[Dataset entries]
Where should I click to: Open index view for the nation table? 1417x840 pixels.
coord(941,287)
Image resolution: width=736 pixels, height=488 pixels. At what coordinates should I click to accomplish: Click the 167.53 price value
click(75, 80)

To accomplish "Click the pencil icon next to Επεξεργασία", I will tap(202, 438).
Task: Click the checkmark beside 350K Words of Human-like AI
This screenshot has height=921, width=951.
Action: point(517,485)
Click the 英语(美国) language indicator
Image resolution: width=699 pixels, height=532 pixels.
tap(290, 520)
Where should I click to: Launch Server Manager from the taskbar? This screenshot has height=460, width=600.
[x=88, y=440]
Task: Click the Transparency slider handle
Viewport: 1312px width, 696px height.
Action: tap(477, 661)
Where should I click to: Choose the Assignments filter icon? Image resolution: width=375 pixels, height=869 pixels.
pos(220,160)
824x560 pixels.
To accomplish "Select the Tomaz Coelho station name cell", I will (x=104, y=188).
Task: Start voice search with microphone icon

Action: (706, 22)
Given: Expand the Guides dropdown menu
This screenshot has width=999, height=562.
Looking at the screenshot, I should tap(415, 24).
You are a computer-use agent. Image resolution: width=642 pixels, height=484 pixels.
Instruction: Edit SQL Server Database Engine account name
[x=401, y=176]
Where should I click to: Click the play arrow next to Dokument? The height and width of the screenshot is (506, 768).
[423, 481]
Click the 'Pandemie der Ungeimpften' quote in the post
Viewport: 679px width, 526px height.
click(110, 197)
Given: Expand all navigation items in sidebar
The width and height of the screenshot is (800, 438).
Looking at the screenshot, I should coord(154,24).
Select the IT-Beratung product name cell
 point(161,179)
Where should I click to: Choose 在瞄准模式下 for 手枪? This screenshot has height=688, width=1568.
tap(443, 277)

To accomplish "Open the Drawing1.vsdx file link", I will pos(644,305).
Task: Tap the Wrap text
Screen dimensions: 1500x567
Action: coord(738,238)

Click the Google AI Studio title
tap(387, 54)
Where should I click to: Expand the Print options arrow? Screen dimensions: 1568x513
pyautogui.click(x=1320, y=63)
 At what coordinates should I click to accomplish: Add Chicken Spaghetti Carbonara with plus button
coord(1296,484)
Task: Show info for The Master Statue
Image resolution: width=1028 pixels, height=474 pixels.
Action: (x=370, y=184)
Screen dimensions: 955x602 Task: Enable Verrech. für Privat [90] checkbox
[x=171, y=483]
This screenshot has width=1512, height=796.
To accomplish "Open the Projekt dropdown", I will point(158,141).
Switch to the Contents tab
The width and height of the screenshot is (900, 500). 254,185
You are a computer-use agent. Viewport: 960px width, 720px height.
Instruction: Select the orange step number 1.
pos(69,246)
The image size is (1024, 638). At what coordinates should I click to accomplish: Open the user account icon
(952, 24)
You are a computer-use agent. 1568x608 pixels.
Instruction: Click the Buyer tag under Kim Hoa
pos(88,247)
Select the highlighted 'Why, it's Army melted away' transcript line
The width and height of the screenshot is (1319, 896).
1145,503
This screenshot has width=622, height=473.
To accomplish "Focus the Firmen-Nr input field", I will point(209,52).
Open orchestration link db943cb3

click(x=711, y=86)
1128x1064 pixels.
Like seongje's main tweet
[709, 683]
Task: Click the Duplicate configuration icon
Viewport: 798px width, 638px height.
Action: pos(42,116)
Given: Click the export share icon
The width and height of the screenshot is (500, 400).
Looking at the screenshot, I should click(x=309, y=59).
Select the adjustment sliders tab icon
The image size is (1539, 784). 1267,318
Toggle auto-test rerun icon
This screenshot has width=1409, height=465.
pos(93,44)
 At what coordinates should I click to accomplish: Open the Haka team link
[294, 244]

EXERCISE BRIEF => Every entry above should be written out again, precisely.

YOUR RESPONSE =>
Where should I click to: Open index view for the nation table? 1417x840 pixels.
coord(941,287)
Image resolution: width=736 pixels, height=488 pixels. At what coordinates should I click to accomplish: Click the 167.53 price value
click(75, 80)

To accomplish "Click the pencil icon next to Επεξεργασία", I will tap(202, 438).
Task: Click the checkmark beside 350K Words of Human-like AI
This screenshot has height=921, width=951.
Action: point(517,485)
Click the 英语(美国) language indicator
Image resolution: width=699 pixels, height=532 pixels.
tap(290, 520)
Where should I click to: Launch Server Manager from the taskbar? This screenshot has height=460, width=600.
[x=88, y=440]
Task: Click the Transparency slider handle
Viewport: 1312px width, 696px height.
Action: tap(477, 661)
Where should I click to: Choose the Assignments filter icon? Image resolution: width=375 pixels, height=869 pixels.
pos(220,160)
824x560 pixels.
To accomplish "Select the Tomaz Coelho station name cell", I will (x=104, y=188).
Task: Start voice search with microphone icon

Action: (706, 22)
Given: Expand the Guides dropdown menu
This screenshot has width=999, height=562.
Looking at the screenshot, I should tap(415, 24).
You are a computer-use agent. Image resolution: width=642 pixels, height=484 pixels.
Instruction: Edit SQL Server Database Engine account name
[x=401, y=176]
Where should I click to: Click the play arrow next to Dokument? The height and width of the screenshot is (506, 768).
[423, 481]
Click the 'Pandemie der Ungeimpften' quote in the post
Viewport: 679px width, 526px height.
click(110, 197)
Given: Expand all navigation items in sidebar
The width and height of the screenshot is (800, 438).
Looking at the screenshot, I should coord(154,24).
Select the IT-Beratung product name cell
 point(161,179)
Where should I click to: Choose 在瞄准模式下 for 手枪? This screenshot has height=688, width=1568.
tap(443, 277)

To accomplish "Open the Drawing1.vsdx file link", I will pos(644,305).
Task: Tap the Wrap text
Screen dimensions: 1500x567
Action: coord(738,238)

Click the Google AI Studio title
tap(387, 54)
Where should I click to: Expand the Print options arrow? Screen dimensions: 1568x513
pyautogui.click(x=1320, y=63)
 At what coordinates should I click to accomplish: Add Chicken Spaghetti Carbonara with plus button
coord(1296,484)
Task: Show info for The Master Statue
Image resolution: width=1028 pixels, height=474 pixels.
Action: (x=370, y=184)
Screen dimensions: 955x602 Task: Enable Verrech. für Privat [90] checkbox
[x=171, y=483]
This screenshot has width=1512, height=796.
To accomplish "Open the Projekt dropdown", I will point(158,141).
Switch to the Contents tab
The width and height of the screenshot is (900, 500). 254,185
You are a computer-use agent. Viewport: 960px width, 720px height.
Instruction: Select the orange step number 1.
pos(69,246)
The image size is (1024, 638). At what coordinates should I click to accomplish: Open the user account icon
(952, 24)
You are a computer-use agent. 1568x608 pixels.
Instruction: Click the Buyer tag under Kim Hoa
pos(88,247)
Select the highlighted 'Why, it's Army melted away' transcript line
The width and height of the screenshot is (1319, 896).
1145,503
This screenshot has width=622, height=473.
To accomplish "Focus the Firmen-Nr input field", I will point(209,52).
Open orchestration link db943cb3

click(x=711, y=86)
1128x1064 pixels.
Like seongje's main tweet
[709, 683]
Task: Click the Duplicate configuration icon
Viewport: 798px width, 638px height.
Action: pos(42,116)
Given: Click the export share icon
The width and height of the screenshot is (500, 400).
Looking at the screenshot, I should click(x=309, y=59).
Select the adjustment sliders tab icon
The image size is (1539, 784). 1267,318
Toggle auto-test rerun icon
This screenshot has width=1409, height=465.
pos(93,44)
 At what coordinates should I click to accomplish: Open the Haka team link
[294, 244]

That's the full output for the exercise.